### Exercise details
As the output, give exactly the lines that run from the one with "Instruction: Show Fix" through the end of the records below, and omit pictures.

Records contained in a dataset
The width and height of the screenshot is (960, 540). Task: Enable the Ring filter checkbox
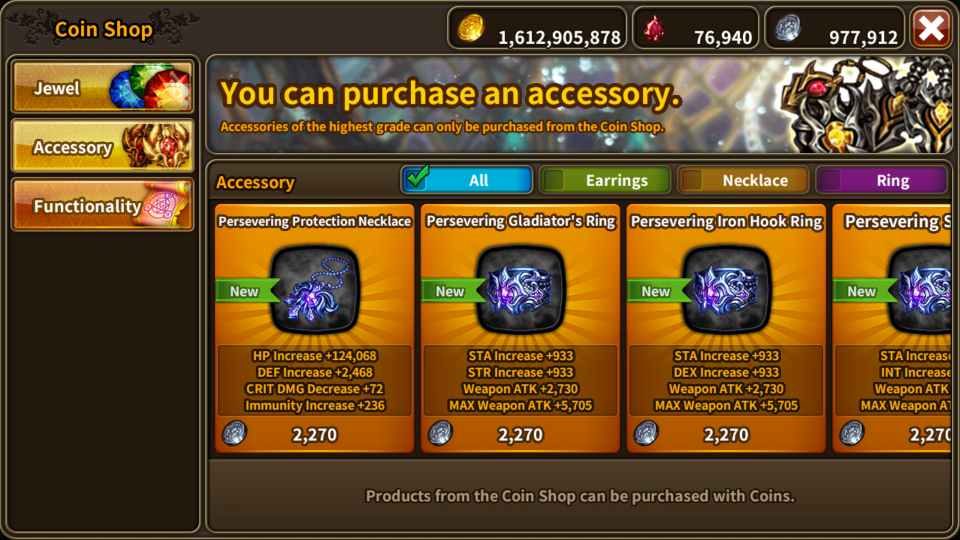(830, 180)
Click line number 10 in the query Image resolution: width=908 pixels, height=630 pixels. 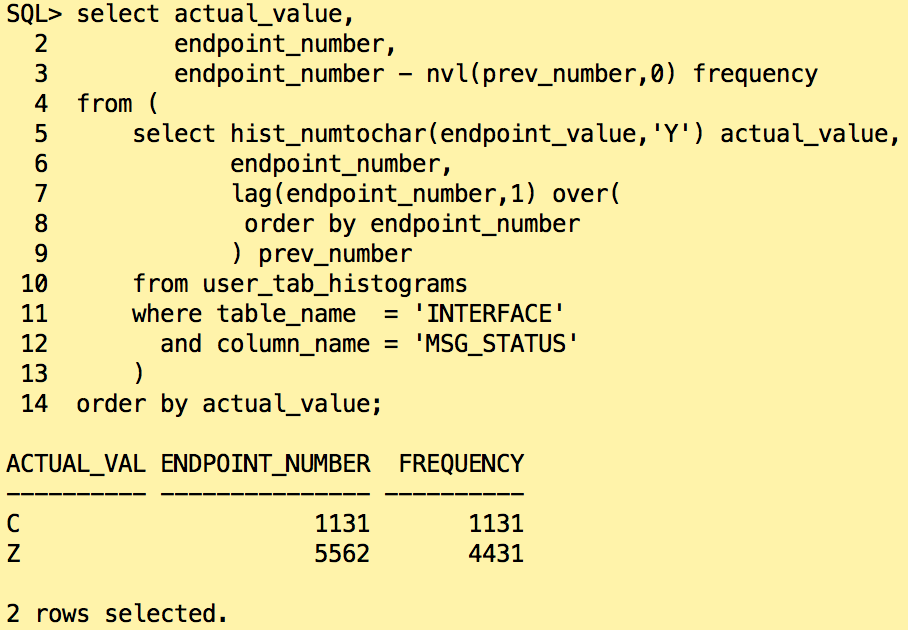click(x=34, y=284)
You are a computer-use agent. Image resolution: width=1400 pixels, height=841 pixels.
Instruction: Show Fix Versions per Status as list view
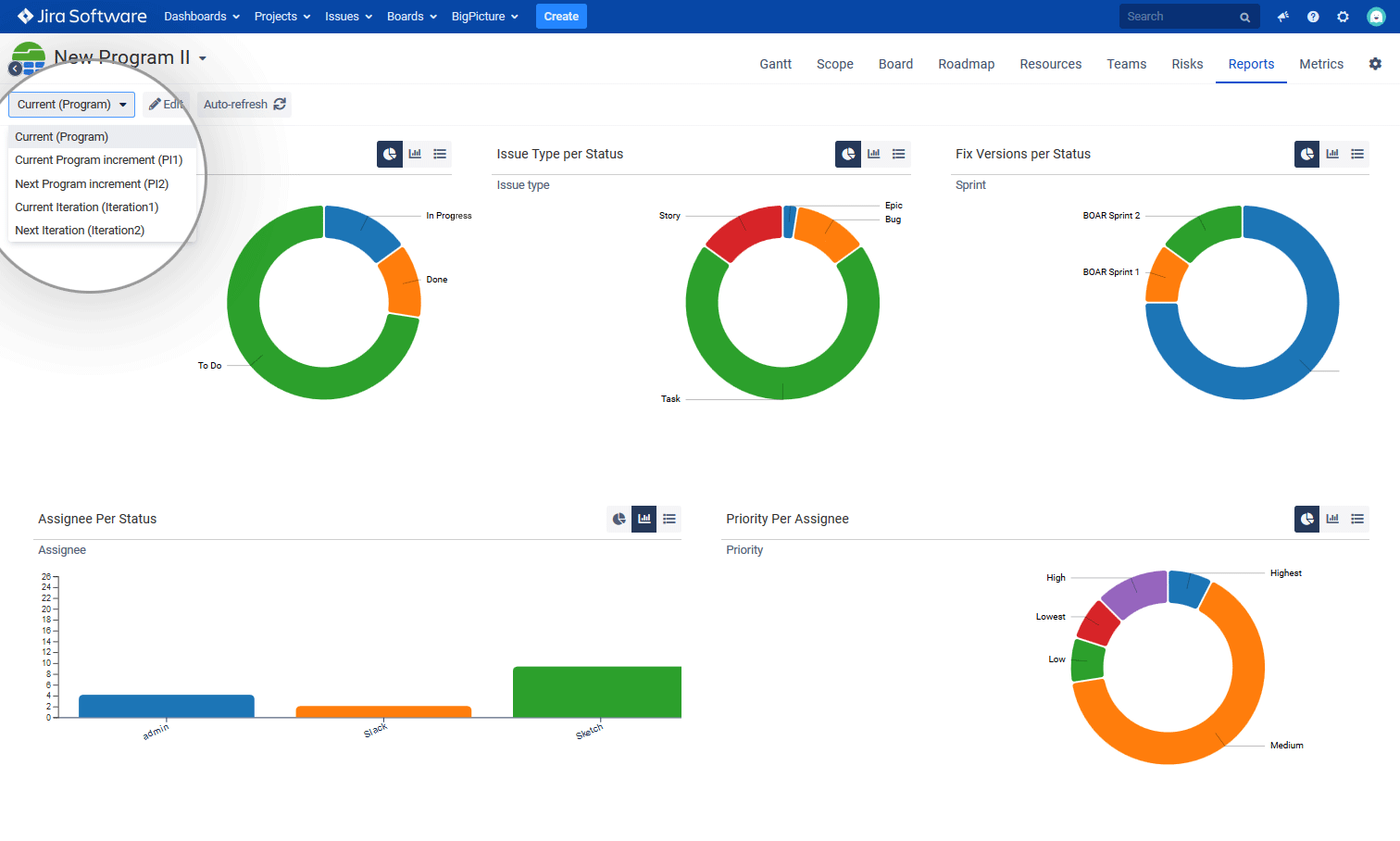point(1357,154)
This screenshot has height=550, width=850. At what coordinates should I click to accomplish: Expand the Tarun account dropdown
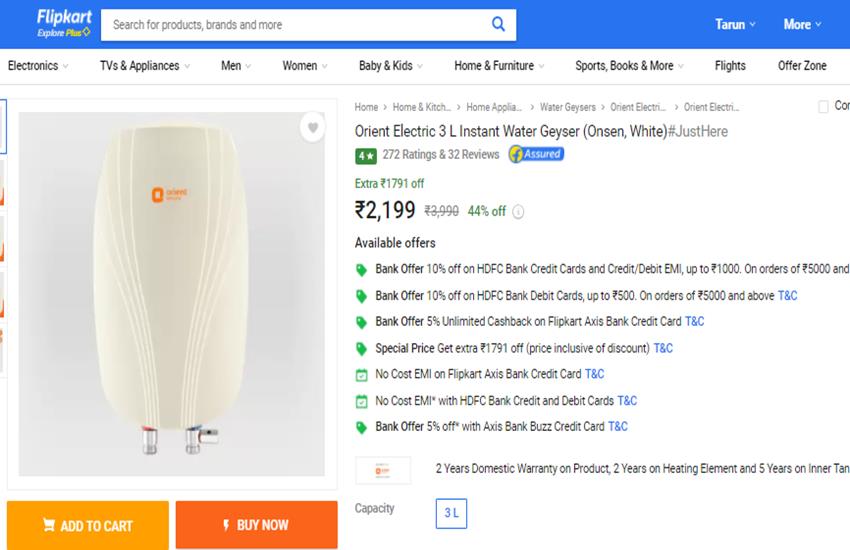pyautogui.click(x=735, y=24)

### Result of this task
Instruction: Show Fix Versions per Status as list view
point(1357,154)
This screenshot has height=550, width=850. At what coordinates should I click to accomplish: Expand the Tarun account dropdown
pyautogui.click(x=735, y=24)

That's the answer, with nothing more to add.